Is there an efficient way to calculate the least common multiple of $n$ consecutive natural numbers? For example, suppose $a = 3$ and $b = 5$, and you need to find the LCM of $(3,4,5)$. Then the LCM of $3,4$ and $5$ is $60$. Is there an efficient way to do this for arbitrary $a$ and $b (a\leq b)$ that is more efficient than the naive approach$?$

Edit: What if I know the LCM of (1,2,3,4,..a) and the LCM of (1,2,3,..b). Is it possible to get the LCM of (a,a+1,..b) ?

Answer 1

A very interesting trick to find $LCM$,though its not exactly the same as your question.It does not deal with consecutive set of numbers.-

Let the numbers are-$(8,12).$

Steps:-

1.Find their $GCD$-Here it is $4.$

2.Now divide any of the given numbers by the $GCD$.Let us divide $8$ by $4$ here.It is equal to $2$.

3.Now,multiply it by the other number.Here it is $2*12=24$.It's your LCM.

Answer 2

To find the $\text{lcm}$ of the first $n$ natural numbers, we can use the relation $n-1=\sum_{k=2}^{n}{e^{2i\pi Q}}$ and solve for $Q$ using numerical methods. This ends up getting quite tricky. We need to find the zeroes of the function $U(Q)=\sqrt{\left(\sum_{k=2}^n{\cos{\frac{2\pi Q}{k}}}\right)^2+\left(\sum_{k=2}^n{\sin{\frac{2\pi Q}{k}}}\right)^2}+1-n$. Finding the first root after $Q=0$ is quite difficult because the function is non-differential at many points.

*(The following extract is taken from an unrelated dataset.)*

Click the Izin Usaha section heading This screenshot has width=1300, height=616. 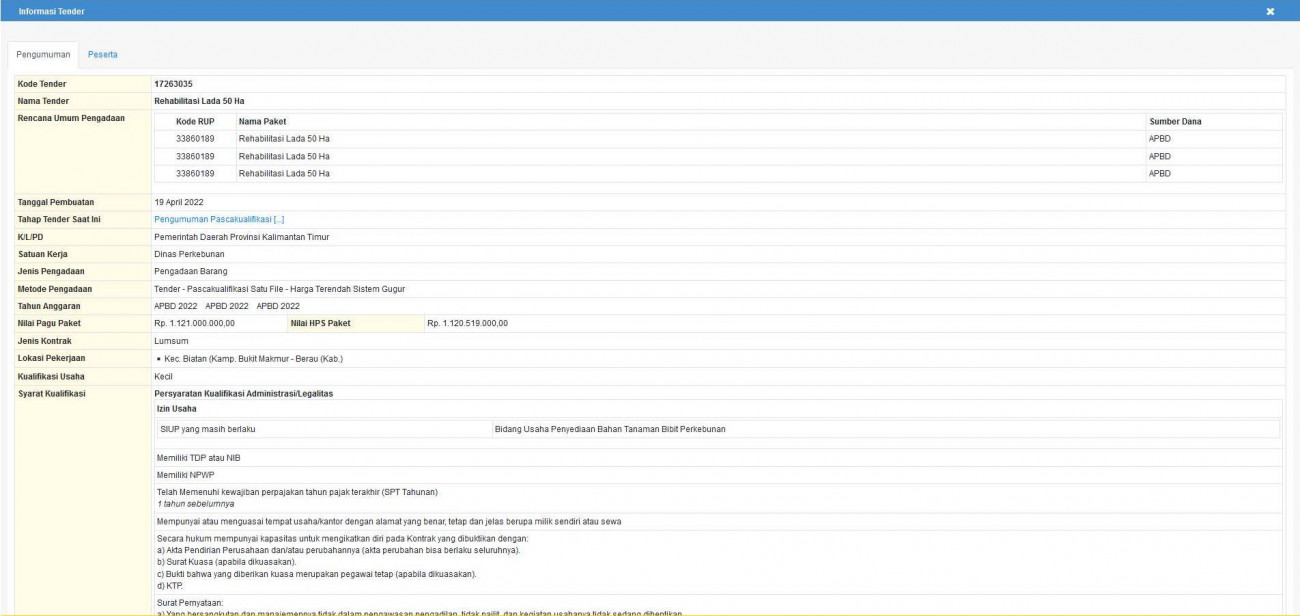177,409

In fact, interpolation is no use either because the function oscillates at a rate approximately proportional to simply searching over $\mathbb Z$. That said, we can still find the $\text{lcm}$ for small enough $n$ by searching the utility space linearly over $\mathbb Z$.

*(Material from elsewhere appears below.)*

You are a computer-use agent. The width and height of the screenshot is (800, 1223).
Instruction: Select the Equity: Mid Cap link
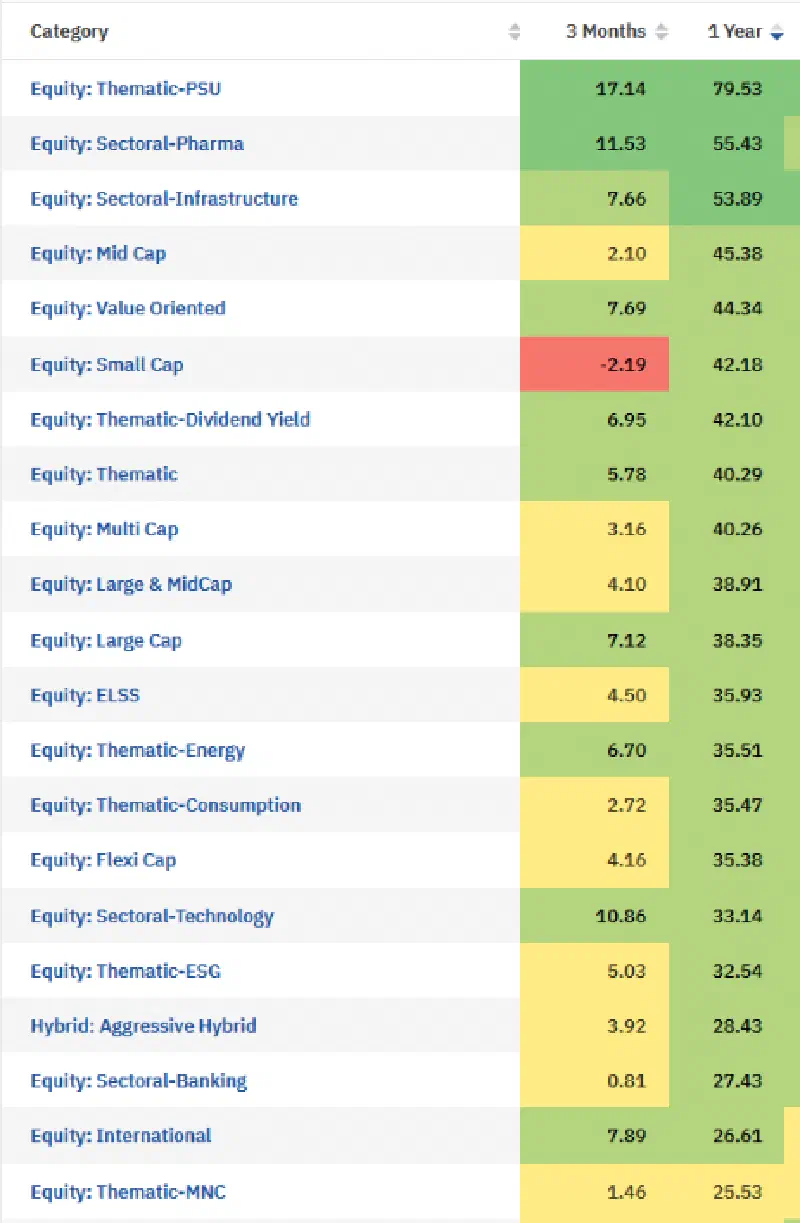point(98,253)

For example, to find the $\text{lcm}$ of $\{1,2,3, . . . 10\}$, we compute $U(Q)_{|n=10}$ starting at $Q=1$ and continue until $U(Q)_{|n=10}$ is close enough to $0$. Taking roughly $15$ms on my machine, the number $1154160$ is produced. This is one answer to your question on a way to compute the LCM using a root finding algorithm. However, while thinking of ways to restrict the search space of the algorithm, I discovered a closed form solution to the problem, which I will post as a separate answer.

Answer 3

$$\text{lcm}{\left\{1,2,3,...,N\right\}}=\prod_{p\in\text{prime}}{p^{\lfloor\log_pn\rfloor}}$$

For example, $\text{lcm}\{1,2,3,...,40\}=5342931457063200$